Фрагмент текста ::
<<<<

Напомним, что богами было предопределено герою Энею – сыну Афродиты – с остатками поверженных троянцев переселиться в Италию и основать царство-предшественник великого Рима.
Греческий эпос также возводит величественную внешность благородных героев непосредственно к их небесной родословной; вот что говорит царь Спарты Менелай Телемаку (сыну «богоравного» Одиссея) и Пизистрату (сыну великого Нестора):
«В вас не увяла, я вижу, порода родителей ваших;
Оба, конечно, вы дети царей, порождённых Зевесом,
Скиптродержавных, подобные вам не от низких родятся»
(«Одиссея», IV, 62–64).
Это распространённый приём сказаний: правитель, впервые увидев странствующих принцев, восхищается их божественной внешностью. По стандартным лекалам скроена сцена встречи царя Сумати с царевичами Рамой и Лакшманой; при их виде царь осведомляется:
«…Кто эти юноши,
Похожие на богов величием,
На царственных слонов походкой,
На могучих тигров силой?
Их глаза – лепестки лотосов.
Наделённые красотой юности,
С мечом, луком и стрелами,
Они подобны двум Ашвинам.
Они – словно бессмертные боги,
Случайно сошедшие на землю»
(«Рамаяна» I, 48, 2–4.М. 2006).

>>>>

Записанные данные ::
<<<<

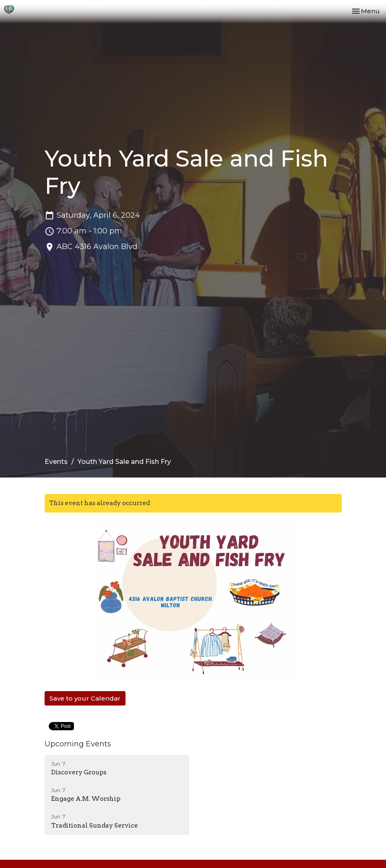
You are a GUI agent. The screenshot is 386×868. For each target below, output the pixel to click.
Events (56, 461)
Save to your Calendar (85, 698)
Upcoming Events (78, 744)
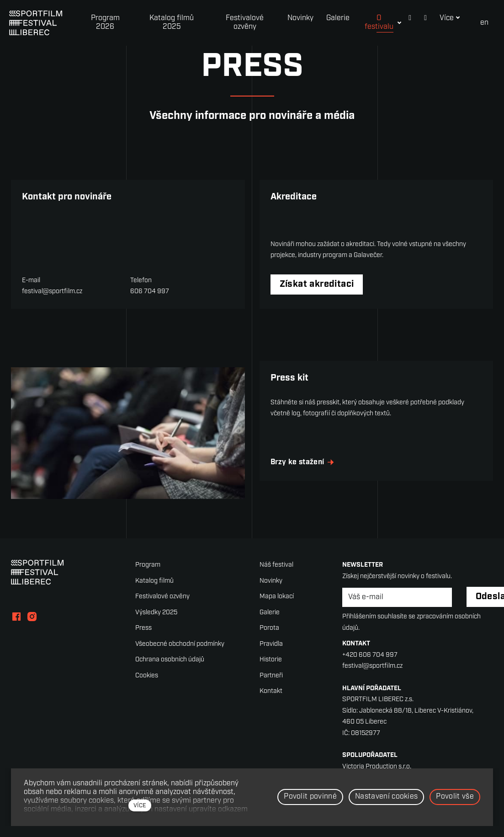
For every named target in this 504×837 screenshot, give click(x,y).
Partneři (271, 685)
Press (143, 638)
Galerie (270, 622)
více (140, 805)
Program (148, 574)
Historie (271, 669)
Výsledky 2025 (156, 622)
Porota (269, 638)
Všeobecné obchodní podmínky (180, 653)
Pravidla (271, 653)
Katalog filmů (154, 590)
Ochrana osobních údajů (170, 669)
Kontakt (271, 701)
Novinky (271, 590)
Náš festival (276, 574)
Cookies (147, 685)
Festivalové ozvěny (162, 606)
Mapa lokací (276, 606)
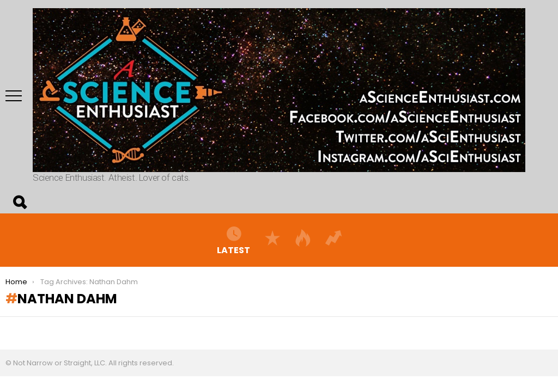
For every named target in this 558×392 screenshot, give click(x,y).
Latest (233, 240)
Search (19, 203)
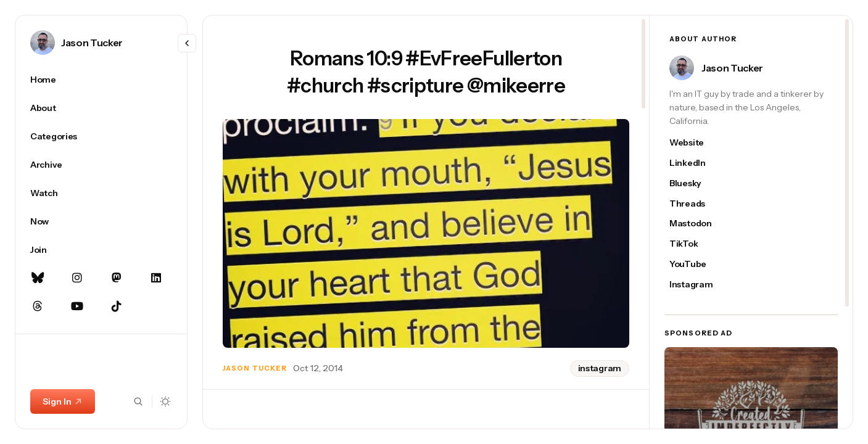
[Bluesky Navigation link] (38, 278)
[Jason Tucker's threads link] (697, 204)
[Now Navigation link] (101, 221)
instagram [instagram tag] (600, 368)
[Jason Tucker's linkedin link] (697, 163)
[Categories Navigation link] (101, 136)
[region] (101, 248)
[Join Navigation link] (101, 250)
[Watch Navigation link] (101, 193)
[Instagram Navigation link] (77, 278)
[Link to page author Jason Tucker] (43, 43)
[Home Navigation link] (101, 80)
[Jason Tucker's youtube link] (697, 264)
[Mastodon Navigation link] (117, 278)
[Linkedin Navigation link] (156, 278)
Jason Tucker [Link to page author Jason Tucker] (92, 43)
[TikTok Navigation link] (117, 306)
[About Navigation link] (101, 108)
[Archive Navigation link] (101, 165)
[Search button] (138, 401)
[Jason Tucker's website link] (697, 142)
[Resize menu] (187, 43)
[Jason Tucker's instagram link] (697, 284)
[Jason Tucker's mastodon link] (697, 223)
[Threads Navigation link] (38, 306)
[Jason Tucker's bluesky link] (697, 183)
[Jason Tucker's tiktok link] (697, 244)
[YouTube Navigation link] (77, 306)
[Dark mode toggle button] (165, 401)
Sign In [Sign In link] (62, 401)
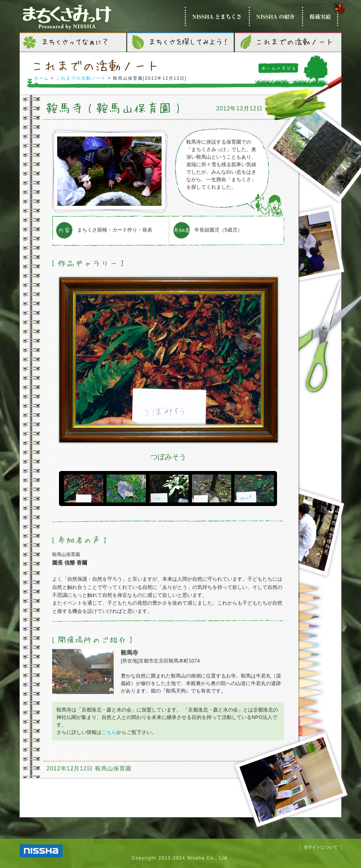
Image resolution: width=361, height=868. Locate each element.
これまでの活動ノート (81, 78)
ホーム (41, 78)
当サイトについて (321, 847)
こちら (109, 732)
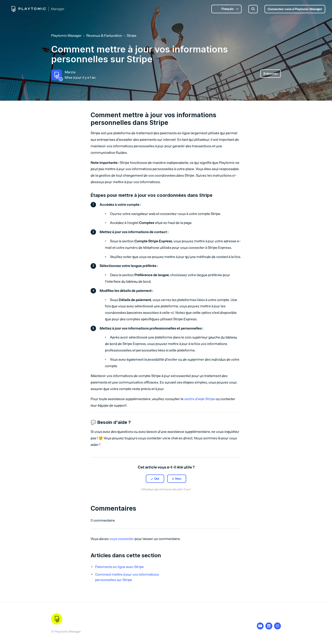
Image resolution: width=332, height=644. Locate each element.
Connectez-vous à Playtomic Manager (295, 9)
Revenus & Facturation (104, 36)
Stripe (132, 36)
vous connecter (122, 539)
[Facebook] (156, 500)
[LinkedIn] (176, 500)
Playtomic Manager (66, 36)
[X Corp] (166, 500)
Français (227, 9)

>>>>
<<<<

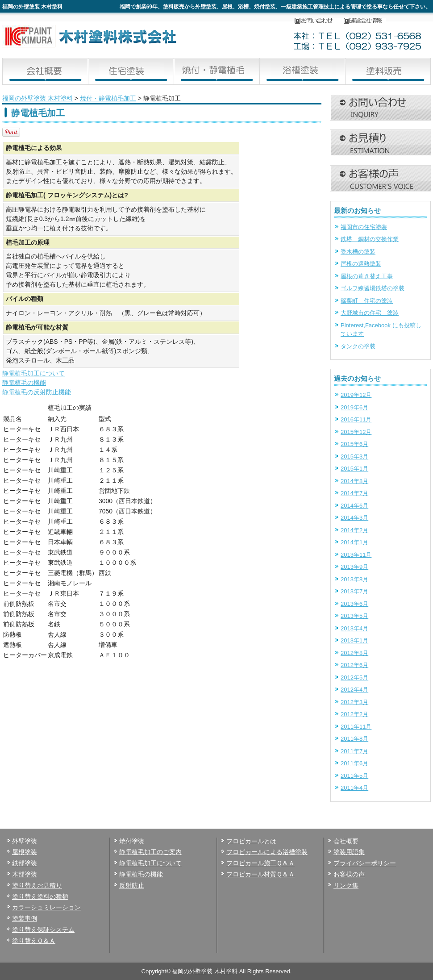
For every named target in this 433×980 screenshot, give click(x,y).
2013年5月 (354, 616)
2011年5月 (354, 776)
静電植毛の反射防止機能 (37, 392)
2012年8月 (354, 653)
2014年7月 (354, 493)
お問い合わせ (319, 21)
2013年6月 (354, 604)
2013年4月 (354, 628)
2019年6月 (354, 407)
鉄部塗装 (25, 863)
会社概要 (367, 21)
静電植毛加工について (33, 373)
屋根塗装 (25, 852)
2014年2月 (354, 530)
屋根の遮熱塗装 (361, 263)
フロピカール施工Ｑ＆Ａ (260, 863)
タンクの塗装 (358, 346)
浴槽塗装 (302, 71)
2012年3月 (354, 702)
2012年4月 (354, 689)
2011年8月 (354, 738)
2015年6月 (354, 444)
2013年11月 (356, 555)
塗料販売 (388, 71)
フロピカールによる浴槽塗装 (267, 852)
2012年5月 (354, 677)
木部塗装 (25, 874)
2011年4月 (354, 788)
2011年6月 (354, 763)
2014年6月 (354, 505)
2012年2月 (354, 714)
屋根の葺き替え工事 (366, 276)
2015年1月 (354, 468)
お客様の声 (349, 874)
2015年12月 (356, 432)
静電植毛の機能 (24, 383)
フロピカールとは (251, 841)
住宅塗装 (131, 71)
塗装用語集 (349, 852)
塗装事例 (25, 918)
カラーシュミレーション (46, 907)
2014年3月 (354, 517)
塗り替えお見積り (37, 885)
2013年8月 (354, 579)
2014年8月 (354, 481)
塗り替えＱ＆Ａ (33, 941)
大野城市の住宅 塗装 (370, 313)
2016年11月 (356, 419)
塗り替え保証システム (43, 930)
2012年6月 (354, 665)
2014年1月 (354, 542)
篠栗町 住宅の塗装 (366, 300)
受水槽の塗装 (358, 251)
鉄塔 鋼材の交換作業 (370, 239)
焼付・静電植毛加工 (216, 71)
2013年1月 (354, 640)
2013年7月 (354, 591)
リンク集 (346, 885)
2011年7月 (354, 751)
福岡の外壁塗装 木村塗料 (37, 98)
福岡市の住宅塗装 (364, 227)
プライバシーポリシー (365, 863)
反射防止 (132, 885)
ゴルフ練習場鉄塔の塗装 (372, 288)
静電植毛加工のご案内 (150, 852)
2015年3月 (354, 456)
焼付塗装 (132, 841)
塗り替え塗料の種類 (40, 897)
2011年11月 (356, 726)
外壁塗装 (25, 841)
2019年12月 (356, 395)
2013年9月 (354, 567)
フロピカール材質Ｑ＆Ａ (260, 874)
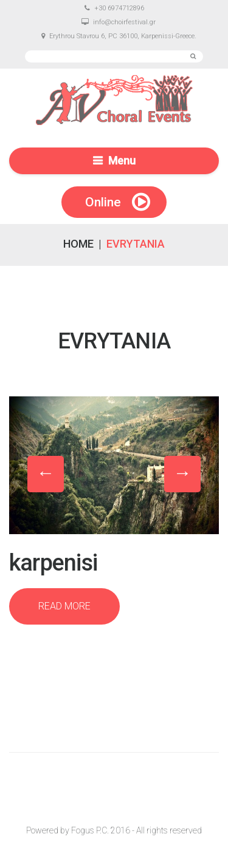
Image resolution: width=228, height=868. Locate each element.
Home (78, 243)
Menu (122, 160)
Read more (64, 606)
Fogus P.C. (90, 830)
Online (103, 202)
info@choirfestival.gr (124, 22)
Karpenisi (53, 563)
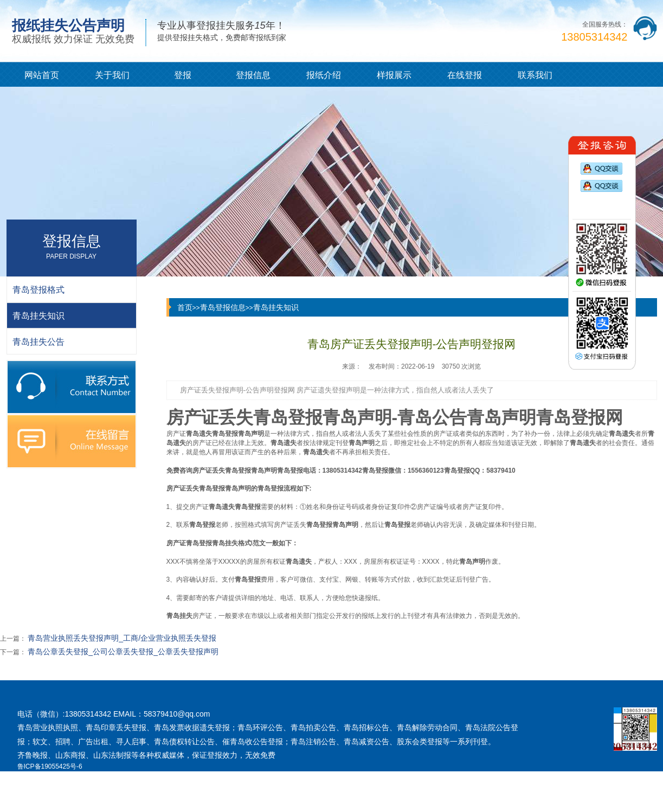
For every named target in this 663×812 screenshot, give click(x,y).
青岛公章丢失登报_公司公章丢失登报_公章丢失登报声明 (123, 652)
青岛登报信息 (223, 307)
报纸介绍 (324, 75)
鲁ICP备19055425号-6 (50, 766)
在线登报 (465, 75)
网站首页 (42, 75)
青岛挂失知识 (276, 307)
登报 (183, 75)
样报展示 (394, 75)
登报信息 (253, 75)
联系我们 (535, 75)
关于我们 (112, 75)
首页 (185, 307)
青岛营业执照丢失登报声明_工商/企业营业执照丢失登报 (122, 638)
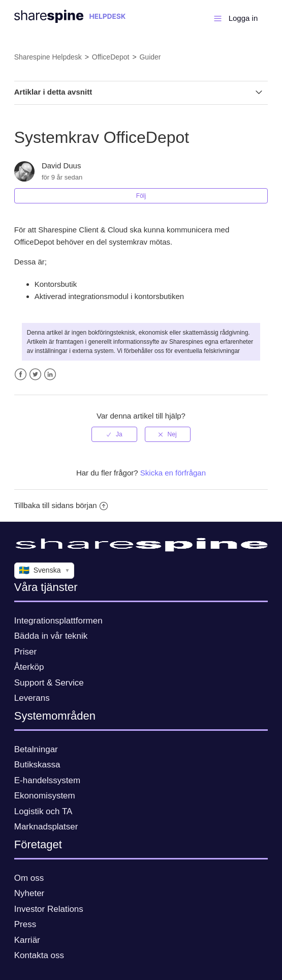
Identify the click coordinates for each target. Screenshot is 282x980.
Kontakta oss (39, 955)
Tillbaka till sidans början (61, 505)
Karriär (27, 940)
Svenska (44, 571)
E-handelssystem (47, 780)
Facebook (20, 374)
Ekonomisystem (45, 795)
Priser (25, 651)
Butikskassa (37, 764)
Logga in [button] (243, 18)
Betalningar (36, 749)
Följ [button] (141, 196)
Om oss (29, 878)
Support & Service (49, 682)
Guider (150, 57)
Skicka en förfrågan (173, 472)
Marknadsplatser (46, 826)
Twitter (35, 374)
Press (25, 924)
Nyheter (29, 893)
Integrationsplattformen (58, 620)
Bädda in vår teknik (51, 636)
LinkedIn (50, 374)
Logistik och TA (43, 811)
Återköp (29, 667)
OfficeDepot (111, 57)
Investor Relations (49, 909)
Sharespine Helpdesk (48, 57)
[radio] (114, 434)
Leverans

>>>>

Задания ::
A. Как передать суть фрагмента о божественной внешности эпических героев в двух предложениях?
B. С чем сравниваются Рама и Лакшмана или их черты в цитате из «Рамаяны» во фрагменте? Перечислите все сравнения.
Записи здесь не используются.

Выполненные задания ::
A. Греческий эпос возводит величественную внешность благородных героев к их небесной родословной: в «Одиссее» Менелай узнаёт в Телемаке и Пизистрате детей царей, порождённых Зевсом. Это распространённый приём сказаний, и по тем же лекалам в «Рамаяне» построена встреча царя Сумати с Рамой и Лакшманой, которых он сравнивает с богами и двумя Ашвинами.

B.
- с богами (величием);
- с царственными слонами (походкой);
- с могучими тиграми (силой);
- с лепестками лотосов (глаза);
- с двумя Ашвинами;
- с бессмертными богами, случайно сошедшими на землю.